:: Directions ::
Go through the entries below line by line and tally those holding "channel"; write only the tally.

Source records:
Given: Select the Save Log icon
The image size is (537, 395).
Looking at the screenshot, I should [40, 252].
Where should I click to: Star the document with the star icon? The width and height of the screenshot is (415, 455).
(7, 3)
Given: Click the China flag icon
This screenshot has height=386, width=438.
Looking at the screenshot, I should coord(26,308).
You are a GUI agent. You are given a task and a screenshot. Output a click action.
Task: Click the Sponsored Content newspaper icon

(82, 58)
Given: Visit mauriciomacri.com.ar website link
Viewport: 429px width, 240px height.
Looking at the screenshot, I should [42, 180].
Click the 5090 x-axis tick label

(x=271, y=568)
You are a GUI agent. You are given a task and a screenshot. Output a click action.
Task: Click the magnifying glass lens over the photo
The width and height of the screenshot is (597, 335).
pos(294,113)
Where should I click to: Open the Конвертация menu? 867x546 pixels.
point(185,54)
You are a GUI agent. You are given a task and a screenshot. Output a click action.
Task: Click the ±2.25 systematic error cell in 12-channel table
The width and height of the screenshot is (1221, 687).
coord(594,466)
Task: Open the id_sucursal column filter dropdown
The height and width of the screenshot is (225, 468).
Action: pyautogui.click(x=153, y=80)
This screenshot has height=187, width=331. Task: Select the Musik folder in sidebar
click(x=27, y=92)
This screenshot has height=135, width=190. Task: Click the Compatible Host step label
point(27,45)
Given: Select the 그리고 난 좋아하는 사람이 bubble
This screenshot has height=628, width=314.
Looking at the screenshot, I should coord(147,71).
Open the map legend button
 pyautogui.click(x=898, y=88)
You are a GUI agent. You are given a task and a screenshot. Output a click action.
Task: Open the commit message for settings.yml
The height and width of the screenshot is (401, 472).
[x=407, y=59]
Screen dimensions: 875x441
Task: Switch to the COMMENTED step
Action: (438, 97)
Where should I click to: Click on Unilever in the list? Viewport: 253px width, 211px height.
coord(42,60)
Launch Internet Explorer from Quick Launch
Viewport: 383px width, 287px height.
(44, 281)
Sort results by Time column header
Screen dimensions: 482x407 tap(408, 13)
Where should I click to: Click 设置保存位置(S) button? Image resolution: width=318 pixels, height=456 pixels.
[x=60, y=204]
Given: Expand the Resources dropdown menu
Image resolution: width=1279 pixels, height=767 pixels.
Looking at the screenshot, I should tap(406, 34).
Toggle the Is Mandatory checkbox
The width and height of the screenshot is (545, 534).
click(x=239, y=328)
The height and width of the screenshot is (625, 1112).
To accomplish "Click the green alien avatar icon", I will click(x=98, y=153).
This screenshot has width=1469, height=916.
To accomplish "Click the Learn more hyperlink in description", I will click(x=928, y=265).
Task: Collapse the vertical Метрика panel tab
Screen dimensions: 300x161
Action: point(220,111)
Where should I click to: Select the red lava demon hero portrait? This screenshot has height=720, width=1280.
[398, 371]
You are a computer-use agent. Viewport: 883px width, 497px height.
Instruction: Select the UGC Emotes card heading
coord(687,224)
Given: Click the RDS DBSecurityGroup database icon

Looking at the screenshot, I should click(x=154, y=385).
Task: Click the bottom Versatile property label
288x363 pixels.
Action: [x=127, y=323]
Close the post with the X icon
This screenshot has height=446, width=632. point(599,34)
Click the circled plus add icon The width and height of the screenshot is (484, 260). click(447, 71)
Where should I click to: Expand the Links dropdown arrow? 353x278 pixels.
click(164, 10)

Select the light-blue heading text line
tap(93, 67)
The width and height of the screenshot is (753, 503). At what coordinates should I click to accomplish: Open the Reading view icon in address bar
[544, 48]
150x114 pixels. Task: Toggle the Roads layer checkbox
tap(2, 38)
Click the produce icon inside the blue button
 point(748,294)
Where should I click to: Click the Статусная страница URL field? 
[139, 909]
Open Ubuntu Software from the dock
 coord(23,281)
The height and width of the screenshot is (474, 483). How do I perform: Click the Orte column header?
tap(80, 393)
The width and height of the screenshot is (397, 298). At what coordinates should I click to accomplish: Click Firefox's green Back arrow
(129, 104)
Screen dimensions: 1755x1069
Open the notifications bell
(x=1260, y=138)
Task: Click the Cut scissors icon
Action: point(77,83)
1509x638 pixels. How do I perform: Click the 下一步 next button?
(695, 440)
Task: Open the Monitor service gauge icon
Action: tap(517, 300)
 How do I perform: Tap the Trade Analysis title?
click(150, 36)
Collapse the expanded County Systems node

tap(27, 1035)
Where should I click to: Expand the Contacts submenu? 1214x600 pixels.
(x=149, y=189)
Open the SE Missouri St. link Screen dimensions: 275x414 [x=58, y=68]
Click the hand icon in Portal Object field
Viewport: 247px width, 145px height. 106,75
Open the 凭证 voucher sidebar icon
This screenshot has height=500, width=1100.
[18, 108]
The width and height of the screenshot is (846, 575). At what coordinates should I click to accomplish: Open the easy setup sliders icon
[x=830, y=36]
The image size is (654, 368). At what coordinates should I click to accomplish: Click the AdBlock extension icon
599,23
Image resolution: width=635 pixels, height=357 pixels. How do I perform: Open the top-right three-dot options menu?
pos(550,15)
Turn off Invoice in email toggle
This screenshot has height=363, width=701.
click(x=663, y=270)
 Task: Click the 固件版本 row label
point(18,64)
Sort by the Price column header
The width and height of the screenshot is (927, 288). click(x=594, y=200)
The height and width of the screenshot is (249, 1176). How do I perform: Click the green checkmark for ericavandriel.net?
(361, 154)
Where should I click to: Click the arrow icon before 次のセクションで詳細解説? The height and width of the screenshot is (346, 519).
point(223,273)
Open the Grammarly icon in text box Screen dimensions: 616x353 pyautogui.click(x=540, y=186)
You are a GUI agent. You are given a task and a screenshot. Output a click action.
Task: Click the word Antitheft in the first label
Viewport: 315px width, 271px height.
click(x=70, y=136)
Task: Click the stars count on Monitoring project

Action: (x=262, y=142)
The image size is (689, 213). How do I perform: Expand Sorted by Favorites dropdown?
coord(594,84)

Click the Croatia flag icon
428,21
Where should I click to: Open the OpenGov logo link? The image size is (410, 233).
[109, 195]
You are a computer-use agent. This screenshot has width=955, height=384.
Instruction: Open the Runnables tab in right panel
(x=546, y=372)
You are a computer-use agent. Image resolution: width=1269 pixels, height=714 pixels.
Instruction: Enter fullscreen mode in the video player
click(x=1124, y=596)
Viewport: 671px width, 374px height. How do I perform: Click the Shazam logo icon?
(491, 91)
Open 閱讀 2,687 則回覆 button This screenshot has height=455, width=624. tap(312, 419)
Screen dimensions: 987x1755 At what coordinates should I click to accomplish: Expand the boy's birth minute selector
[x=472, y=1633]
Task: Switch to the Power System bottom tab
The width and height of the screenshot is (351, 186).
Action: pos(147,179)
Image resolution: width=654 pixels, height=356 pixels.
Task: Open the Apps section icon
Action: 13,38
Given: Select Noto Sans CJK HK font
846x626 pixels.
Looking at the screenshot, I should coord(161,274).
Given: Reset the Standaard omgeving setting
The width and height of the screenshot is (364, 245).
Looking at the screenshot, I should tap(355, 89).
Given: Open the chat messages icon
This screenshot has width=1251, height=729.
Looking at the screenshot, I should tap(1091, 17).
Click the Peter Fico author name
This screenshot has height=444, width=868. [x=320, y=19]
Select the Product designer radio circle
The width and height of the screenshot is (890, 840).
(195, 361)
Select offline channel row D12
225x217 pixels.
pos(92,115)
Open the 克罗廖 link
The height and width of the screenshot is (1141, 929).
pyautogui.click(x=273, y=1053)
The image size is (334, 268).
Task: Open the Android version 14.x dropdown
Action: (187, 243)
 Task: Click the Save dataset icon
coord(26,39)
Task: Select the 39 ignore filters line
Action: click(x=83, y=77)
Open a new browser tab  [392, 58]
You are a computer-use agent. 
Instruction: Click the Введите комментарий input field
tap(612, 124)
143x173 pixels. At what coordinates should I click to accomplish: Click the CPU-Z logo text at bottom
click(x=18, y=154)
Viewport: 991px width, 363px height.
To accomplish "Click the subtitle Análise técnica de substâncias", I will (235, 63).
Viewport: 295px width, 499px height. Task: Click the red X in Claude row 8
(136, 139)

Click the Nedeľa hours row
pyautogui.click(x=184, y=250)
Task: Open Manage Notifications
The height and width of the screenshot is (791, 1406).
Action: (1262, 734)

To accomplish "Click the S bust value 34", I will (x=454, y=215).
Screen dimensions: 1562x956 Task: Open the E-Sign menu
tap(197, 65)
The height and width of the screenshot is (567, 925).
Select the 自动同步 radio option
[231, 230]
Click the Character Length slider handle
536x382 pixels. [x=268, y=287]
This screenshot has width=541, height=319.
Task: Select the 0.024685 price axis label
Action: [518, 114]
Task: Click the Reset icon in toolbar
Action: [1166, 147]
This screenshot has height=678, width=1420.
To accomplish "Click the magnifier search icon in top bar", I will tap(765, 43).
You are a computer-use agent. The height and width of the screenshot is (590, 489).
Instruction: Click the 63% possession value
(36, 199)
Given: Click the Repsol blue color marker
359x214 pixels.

:: Task solution ::
2